- Country: India
- State: Maharashtra
- District: Mumbai Suburban
- City: Mumbai

Government
- • Type: Municipal Corporation
- • Body: Brihanmumbai Municipal Corporation (MCGM)

Languages
- • Official: Marathi
- Time zone: UTC+5:30 (IST)
- Area code: 022
- Civic agency: BMC

= JB Nagar =

JB Nagar, expanded to Jamunalal Bajaj Nagar, is a neighbourhood in Andheri (East), Mumbai. Its proximity to Chhatrapati Shivaji Maharaj International Airport makes it a prime business district. Located off the Andheri-Ghatkopar link road near Chakala, it has good east-west connectivity. It is named after industrialist and freedom fighter Jamnalal Bajaj.

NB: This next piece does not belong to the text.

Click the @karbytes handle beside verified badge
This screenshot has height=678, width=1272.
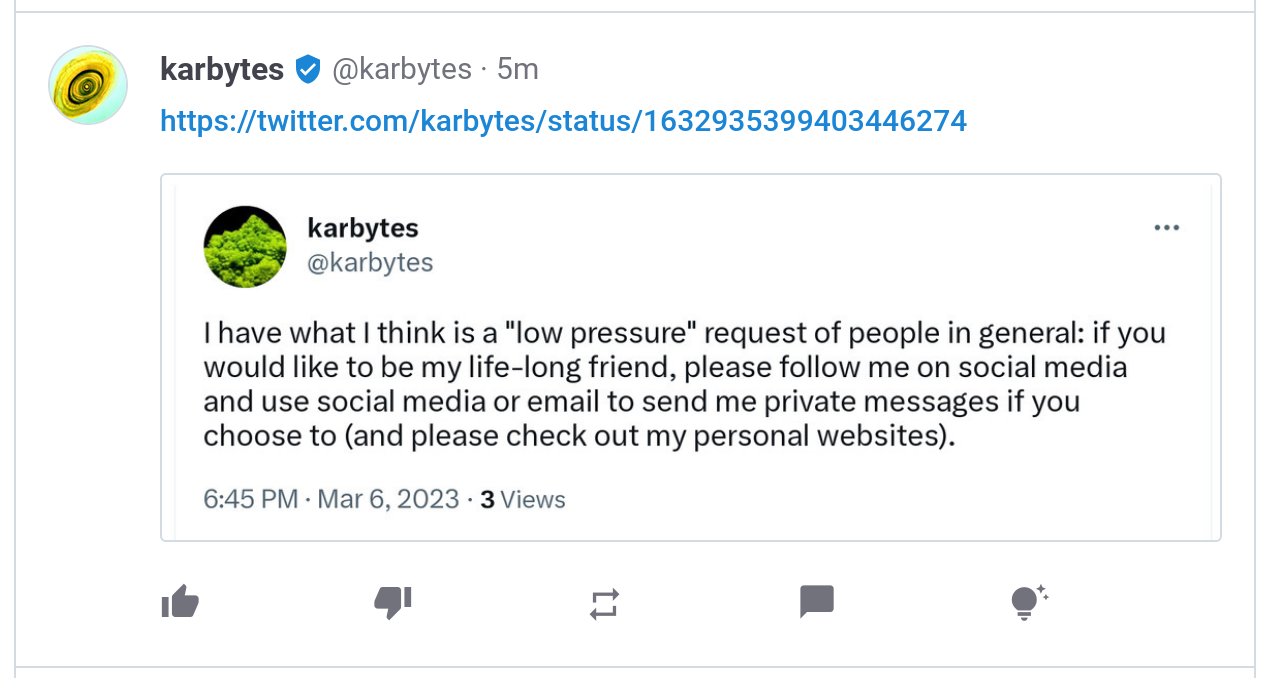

There are five high schools in JB Nagar — Divine Child Senior Secondary CBSE School, Divine Child High School, Bombay Cambridge International School, Kalgidhar School & Rajasthan Seva Sangh School.

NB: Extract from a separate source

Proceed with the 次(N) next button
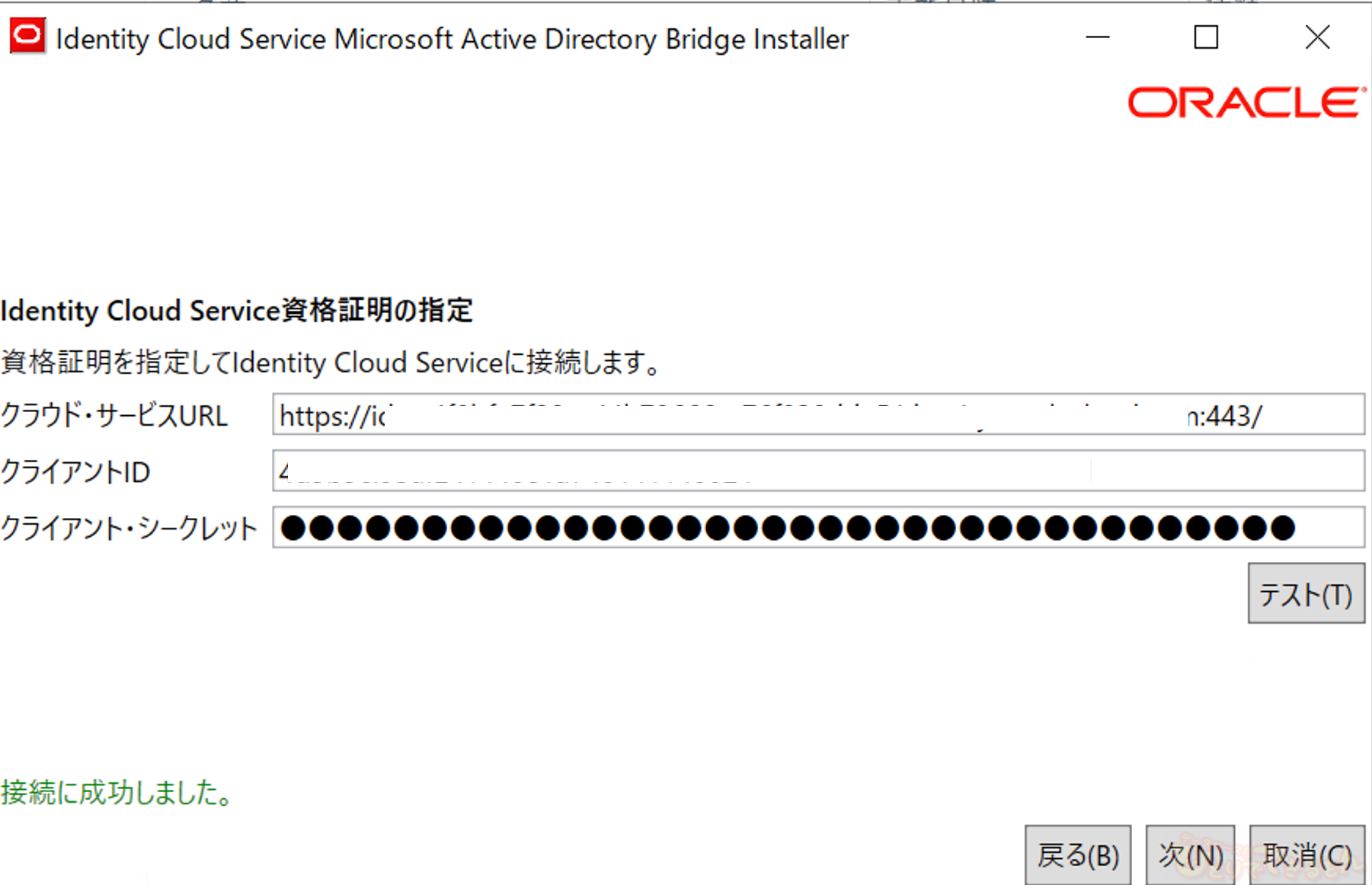This screenshot has width=1372, height=885. tap(1190, 855)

There are sublocalities like Ajitnagar, CharatSingh Colony, Rajsthan Colony and Om Nagar. J.B. Nagar also has supermarkets like Lucky Stores and Bon Bon Supermarket. JB Nagar has a community page on Instagram by the username 'jb.nagar'.

The first ever Indian Woman to win 5 Crore in Kaun Banega Crorepati was from JB Nagar's Sukdayak society.
There are a number of shipping companies in this area.
JB Nagar, Andheri East is home to thousands of young working professionals and job seekers from all around India and welcomes everyone with open heart.

JB Nagar is served by the Chakala (J. B. Nagar) metro station on line 1 of the Mumbai Metro. There is a Lakshmi Narayan Temple, garden and community hall here.
Film lyricist Pandit Indra Chandra, associated with Gemini Studio and Ranjit Studio stayed in JB Nagar. Also the film actress Madhuri Dixit stayed in JB Nagar till 1992.